Streetsnaps: Tony Hawk
The legendary skateboarder takes a simple approach to style.
Tony Hawk sits in the posh Italian restaurant of New York’s 10 Corso Como store decked in typical, relaxed dad wear. And judging by his personal style description, it’s safe to presume he’s okay with that characterization. “I’d say it’s functional and hopefully somewhat cool for a 51-year-old,” he said. Besides, does it get much more parent-friendly than sporting your kid’s own namesake footwear line?
Specifically, a pair of Riley Hawk Lakai sneakers mark the occasion at hand — the official U.S. launch of the pro skateboarder’s Signature Line collection, exclusively at 10 Corso Como and REIGN. Smudged up just enough to know that they’re in regular rotation, the black suede Lakais blend seamlessly with Hawk’s antiqued Levi’s 501 jeans, navy plaid button-up from Vince, personalized forearm tattoo and unknown watch brand that he found on Kickstarter. “I just like the look of it,” he explained simply.
In fact, simplicity seems to be a recurring trait throughout Hawk’s story that day: personal style and major brand launch alike.
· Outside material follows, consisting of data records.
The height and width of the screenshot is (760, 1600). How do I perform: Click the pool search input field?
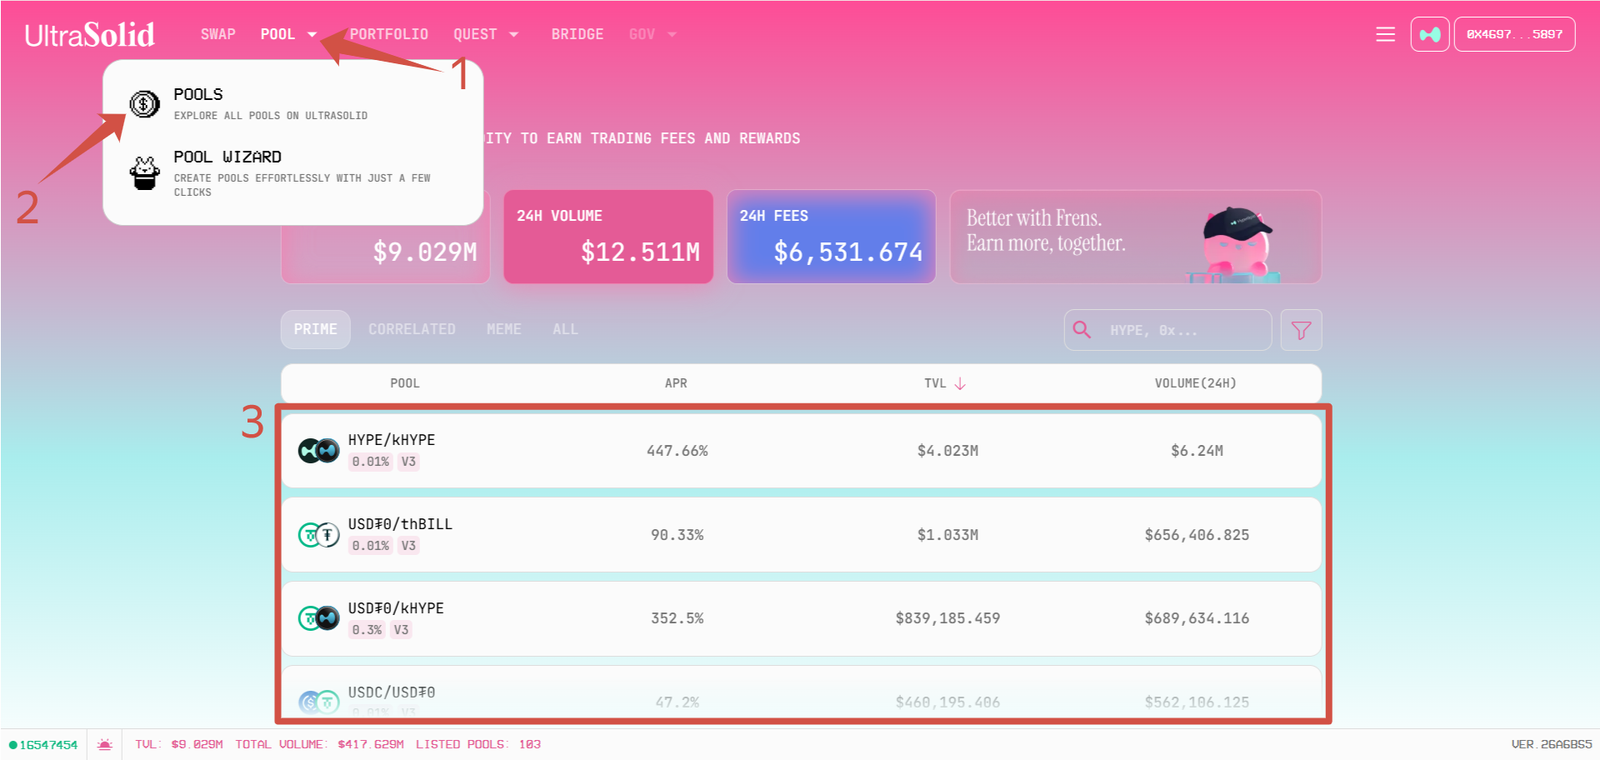pyautogui.click(x=1180, y=330)
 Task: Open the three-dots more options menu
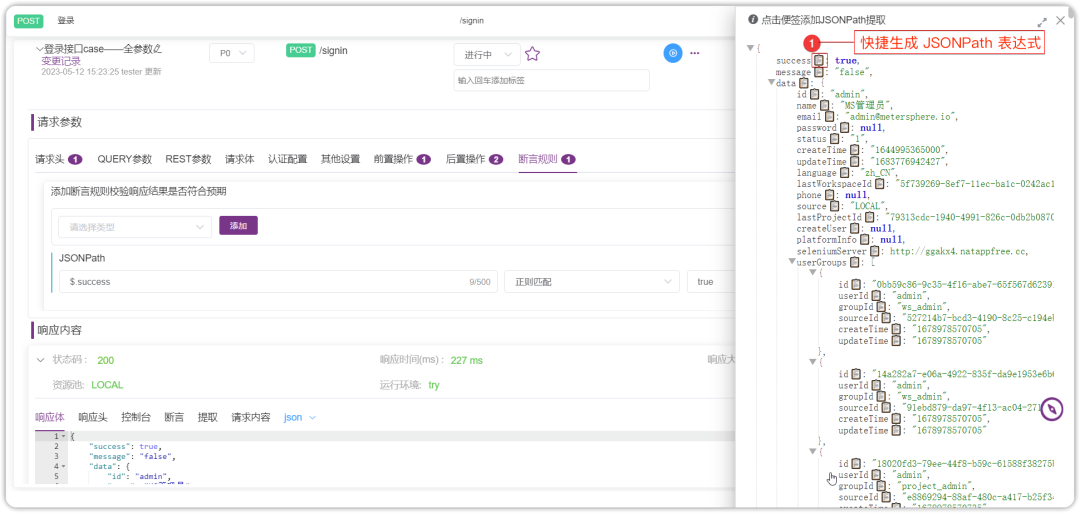click(694, 53)
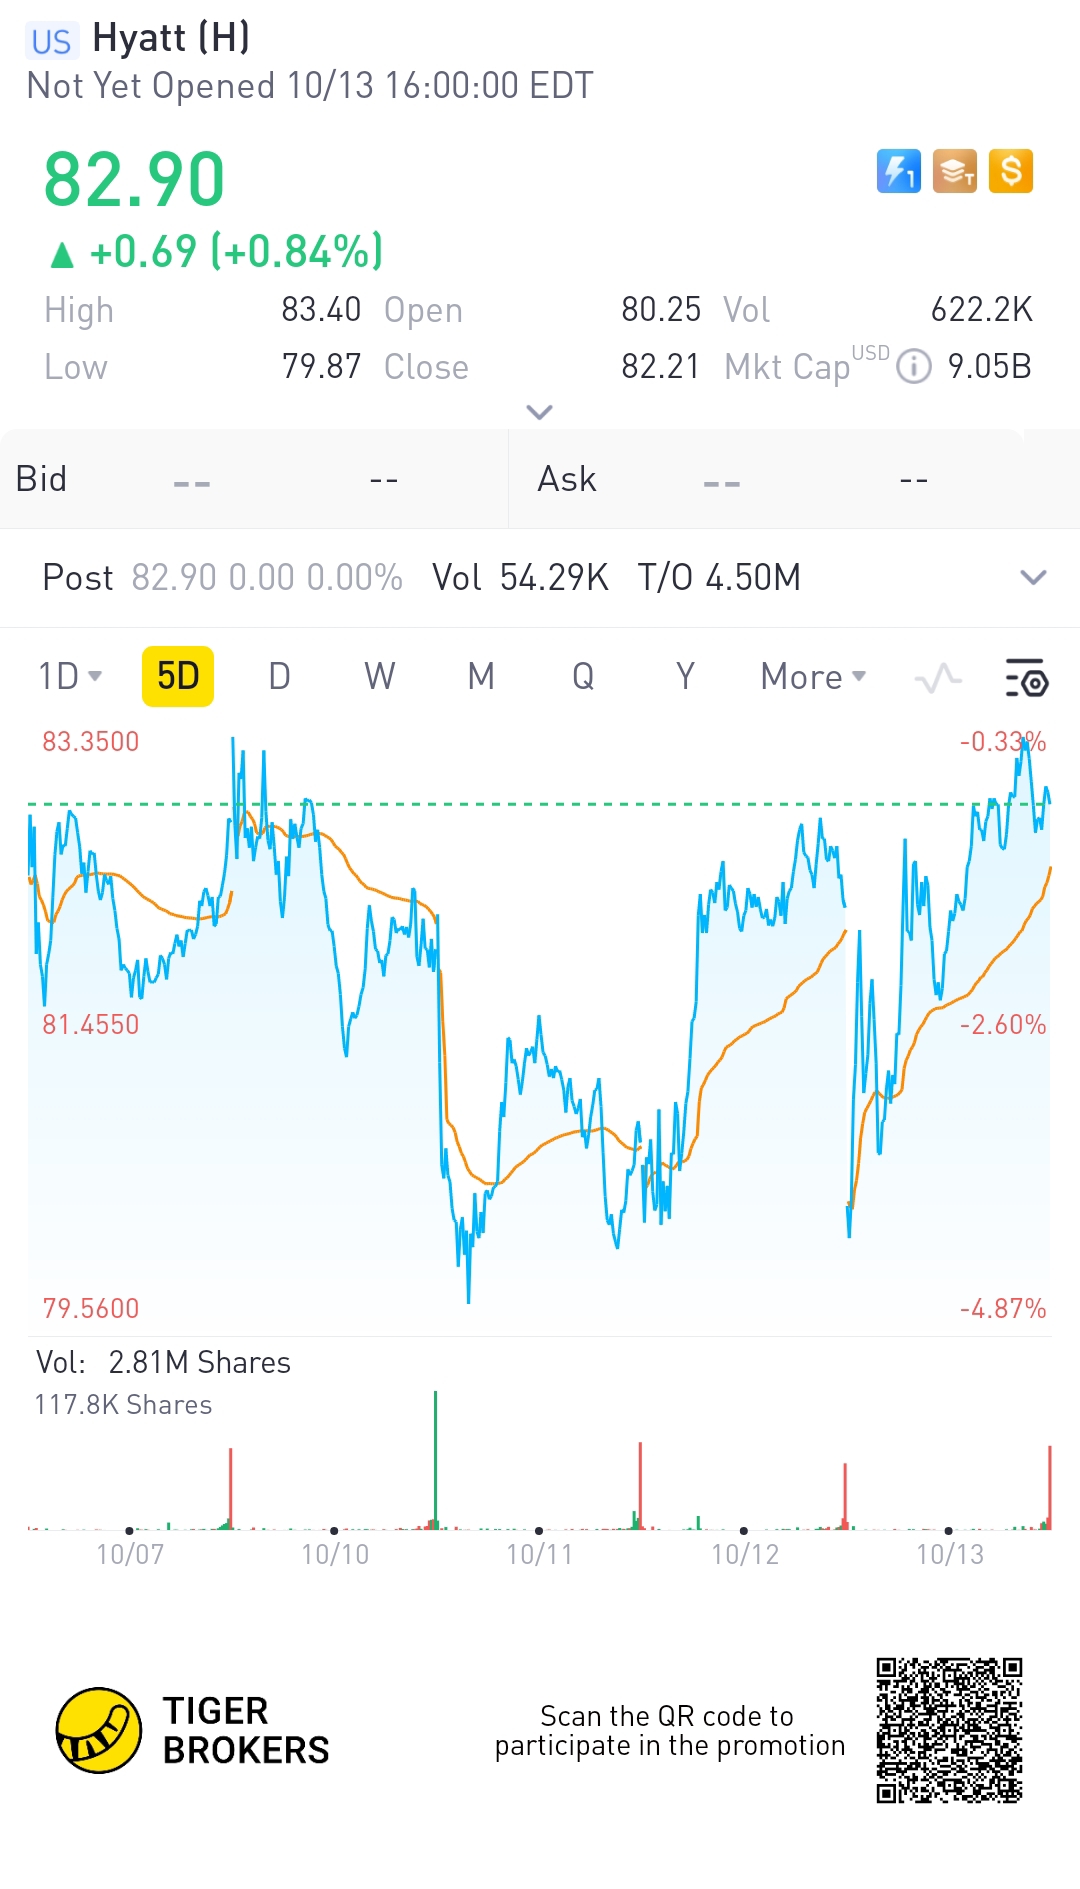The image size is (1080, 1889).
Task: Open the 1D timeframe dropdown
Action: click(x=70, y=677)
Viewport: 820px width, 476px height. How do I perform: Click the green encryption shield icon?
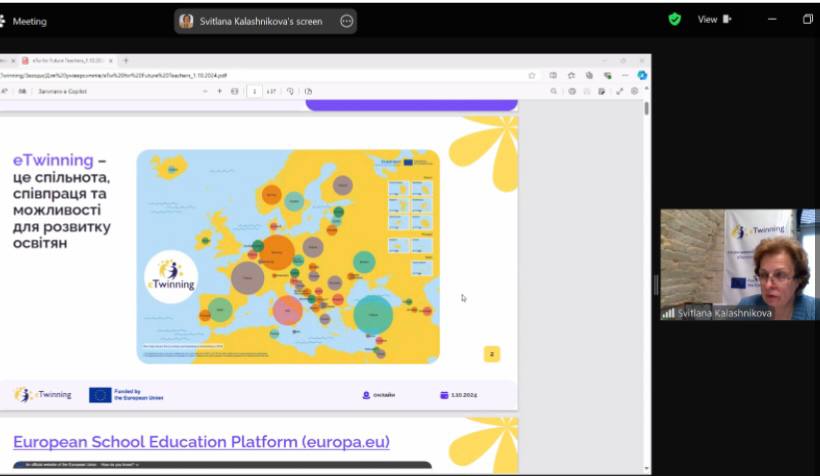675,19
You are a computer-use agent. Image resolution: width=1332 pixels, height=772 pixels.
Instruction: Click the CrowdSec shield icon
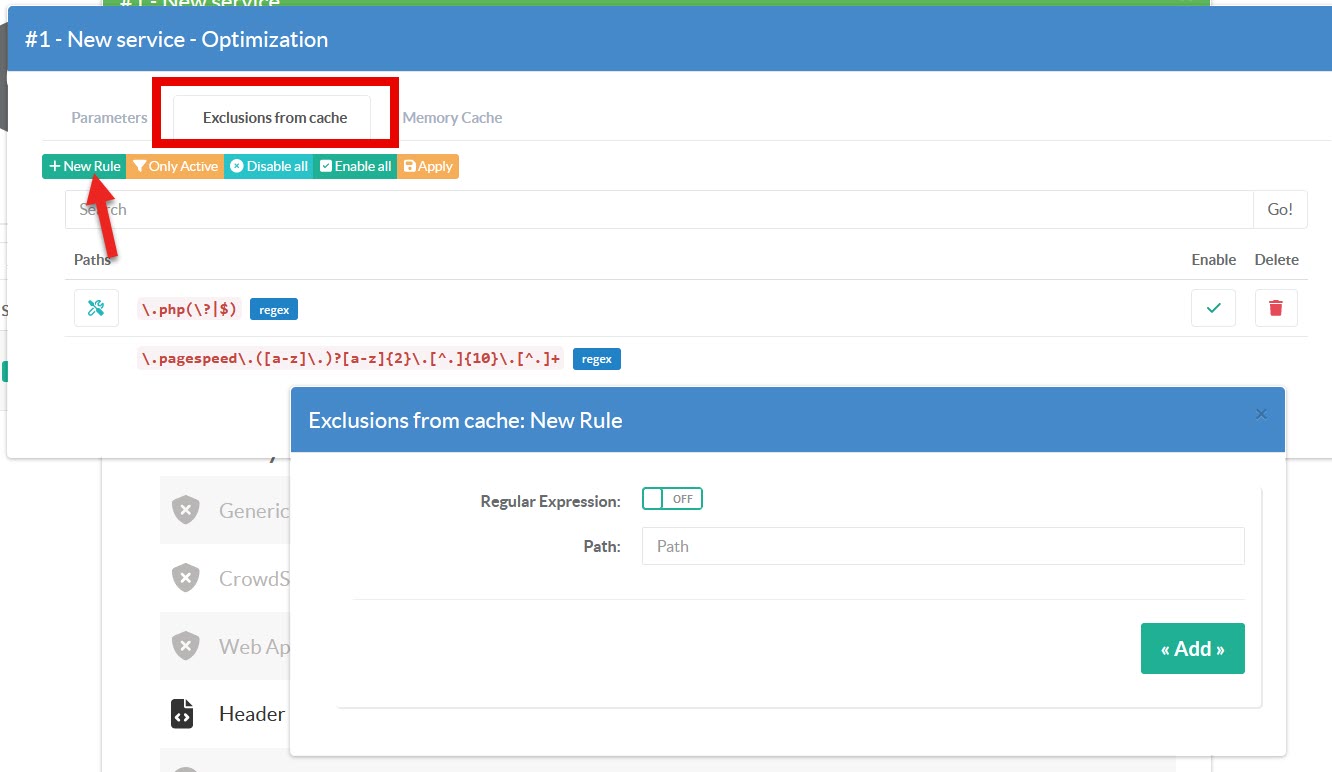[185, 578]
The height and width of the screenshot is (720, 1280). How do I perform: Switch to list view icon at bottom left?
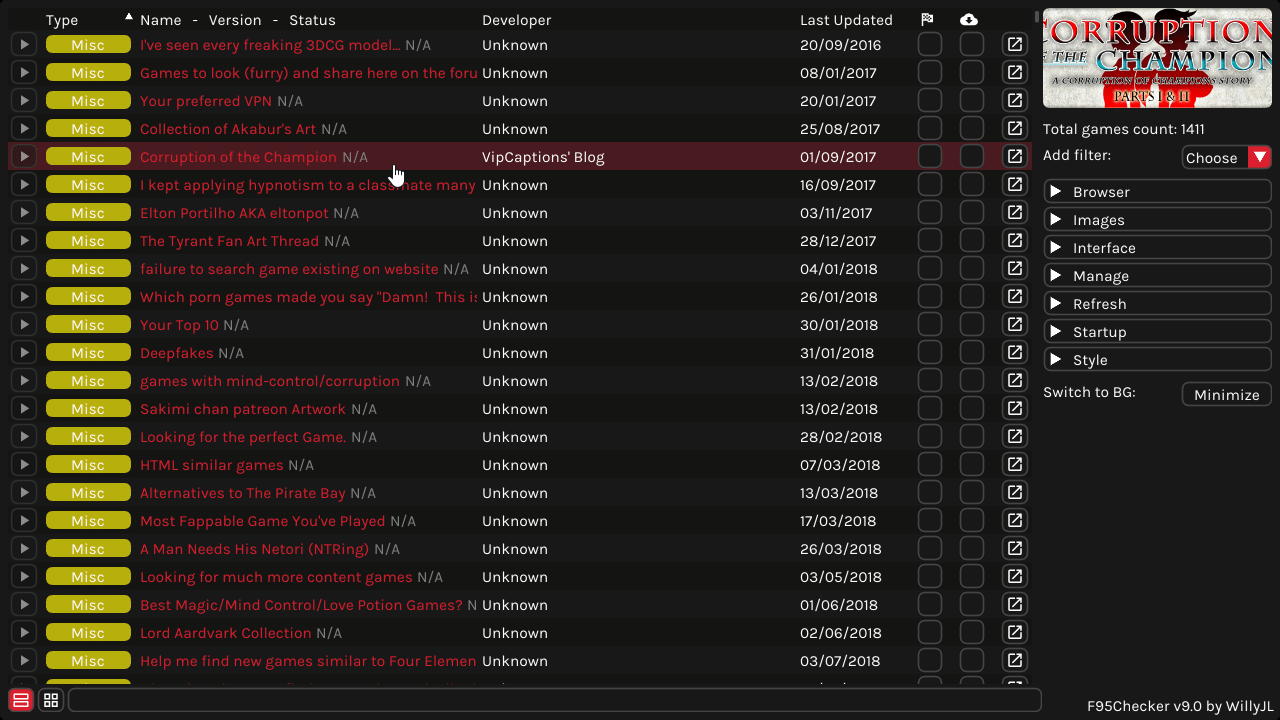pos(21,700)
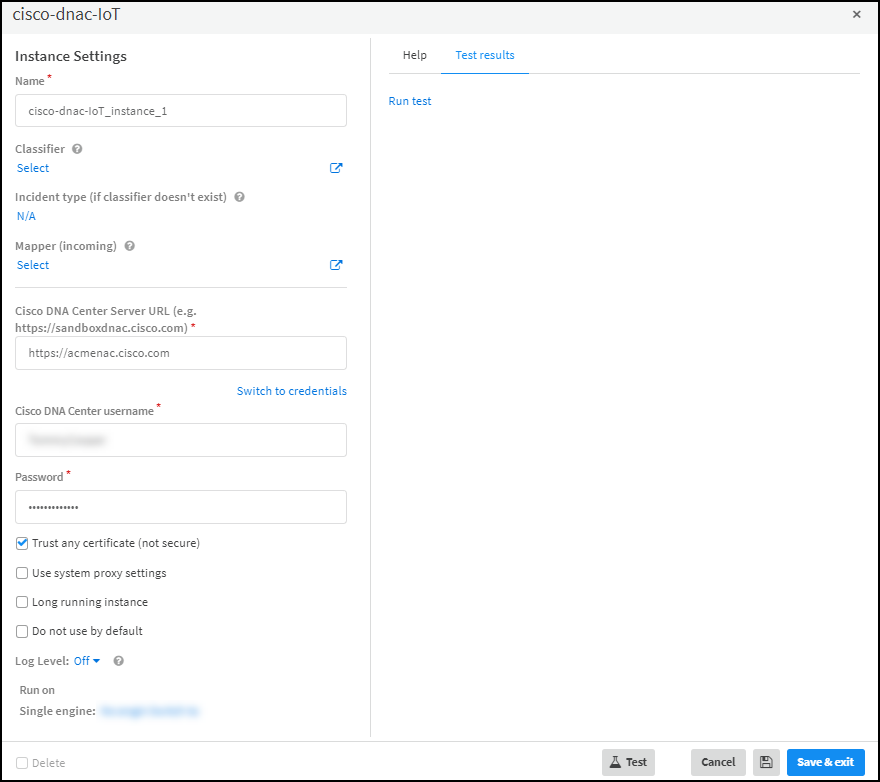Open Mapper (incoming) external link icon

(x=336, y=265)

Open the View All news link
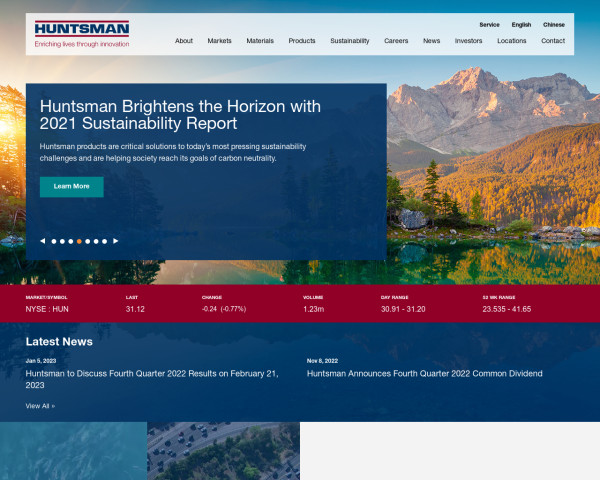point(40,406)
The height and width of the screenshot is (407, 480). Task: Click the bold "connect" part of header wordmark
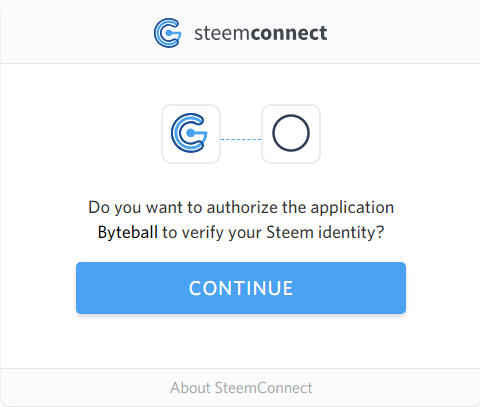click(x=288, y=33)
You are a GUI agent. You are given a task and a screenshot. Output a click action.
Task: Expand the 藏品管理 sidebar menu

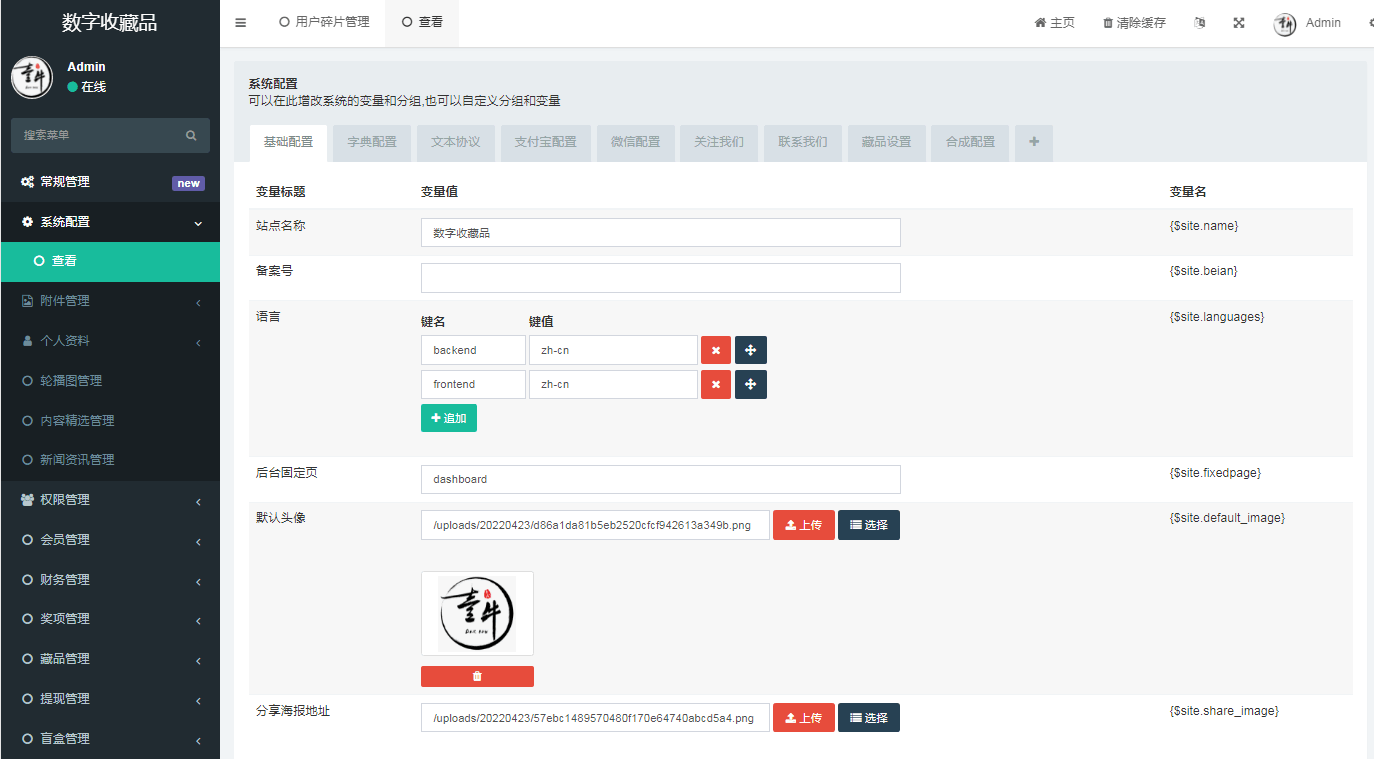click(x=110, y=659)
There’s no extensive narrative behind Signature Line’s debut in Europe over America in January, aside from the fact that Dutch photographer Anton Corbijn shot and partnered on the imagery. There’s also no big fuss or tricky design rhetoric behind the apparel itself, which consists of a tight assortment of T-shirts and pullovers in mint, white and royal blue. It’s purely “clean but well-made pieces,” as Hawk so calls it.
So he isn’t in New York on the brink of fashion week to sell some canned image as a designer. “I left that in the hands of the experts,” he said of learning any technical fashion skills. He’s here because skate clothing and the rise of streetwear have allowed him — propelled him even — to elevate his collection to the “high-profile, high-fashion” space.
“My biggest concern is keeping the skating authentic. When we use the imagery, that it’s legitimate. That the skating shown is quality, is progressive and not filled with cheese factor,” Hawk said.
So while he didn’t imagine this elevated new take on his skateboarding apparel would have someone who’s never been to fashion week sitting “front and center in Paris” and partying with the likes of Virgil Abloh, maybe it’s just the right time. Why shouldn’t arguably the best skateboarder of this generation move into the same distinguished space that brands like Supreme and Palace have occupied for years? Hawk, for one, has already begun embracing the luxury streetwear affiliation.
“I think it’s exciting. It shows how far skateboarding has come into the mainstream collective. It’s influenced enough people through the years that they’re at the forefront of the high-fashion too, with the success of brands like Supreme, and Palace and Dime — those all started at skate shops,” he said.
“That just shows how far skating’s come and how people have embraced it and embraced the culture, and sort of on their own raised it up to the high-fashion level.”